_Brief_
How many lines in the rows below contain the word "width"? Reply with the number only.

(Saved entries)
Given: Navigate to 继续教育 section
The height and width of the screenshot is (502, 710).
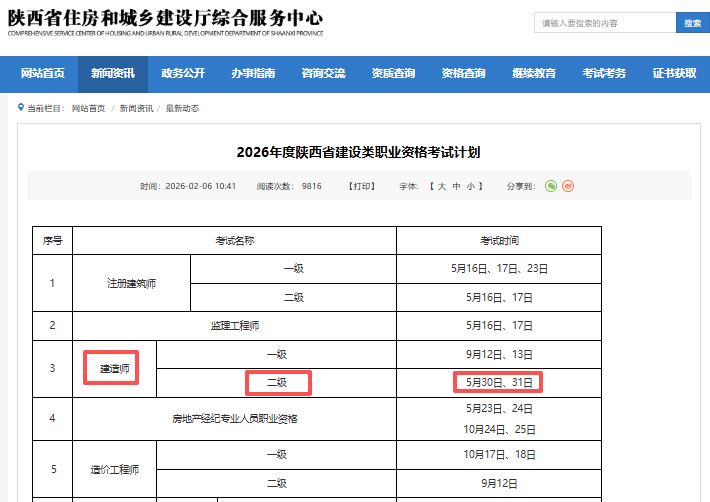Looking at the screenshot, I should pos(534,73).
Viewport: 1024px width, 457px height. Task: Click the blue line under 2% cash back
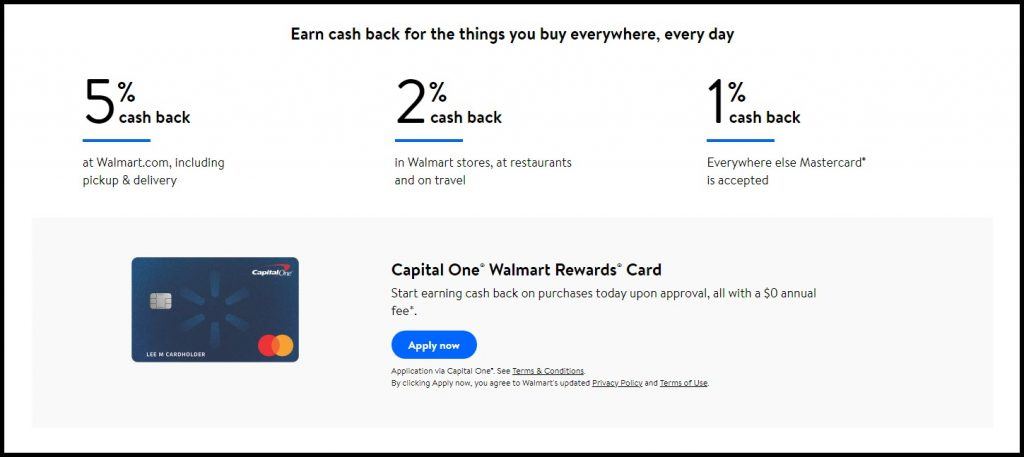pyautogui.click(x=428, y=140)
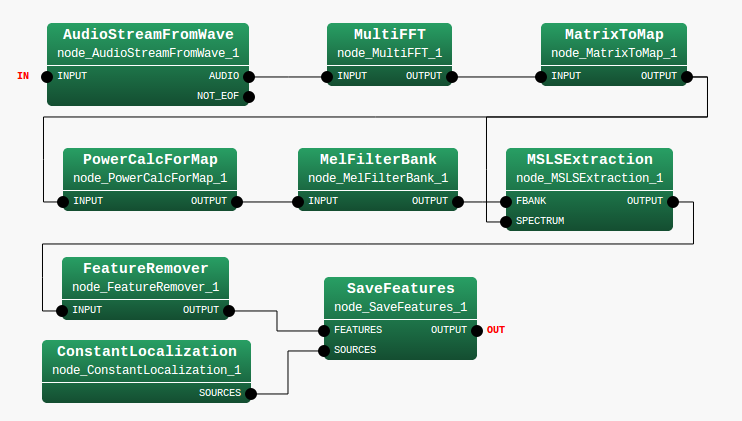Click the OUTPUT port of FeatureRemover node

230,310
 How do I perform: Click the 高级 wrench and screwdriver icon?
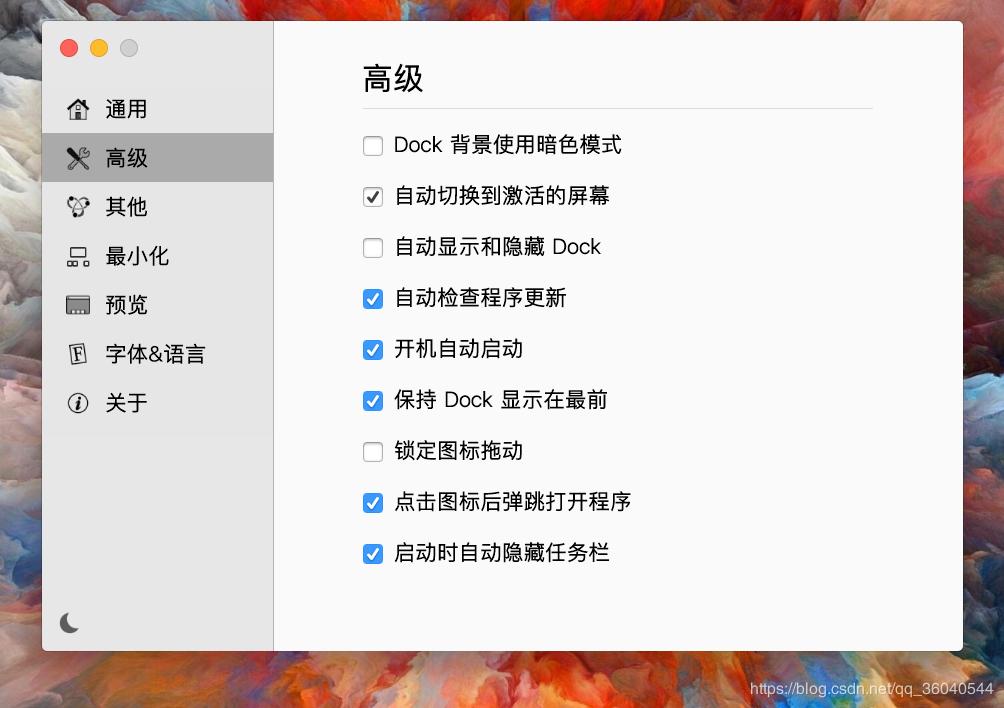[78, 158]
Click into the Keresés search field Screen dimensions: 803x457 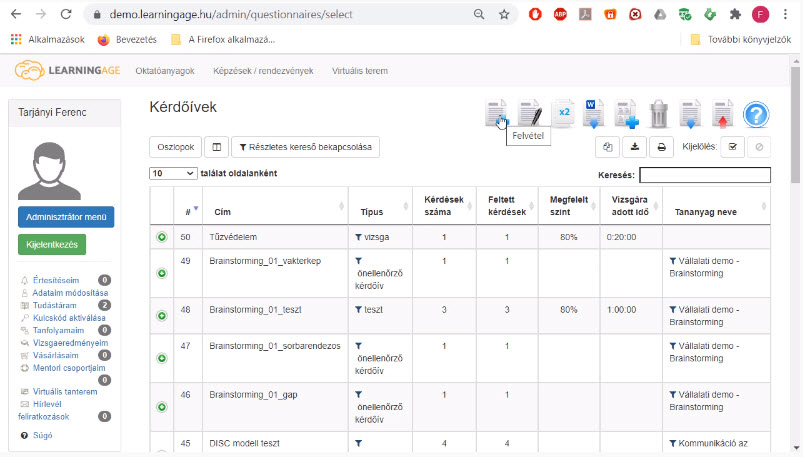[705, 175]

_Reply_
2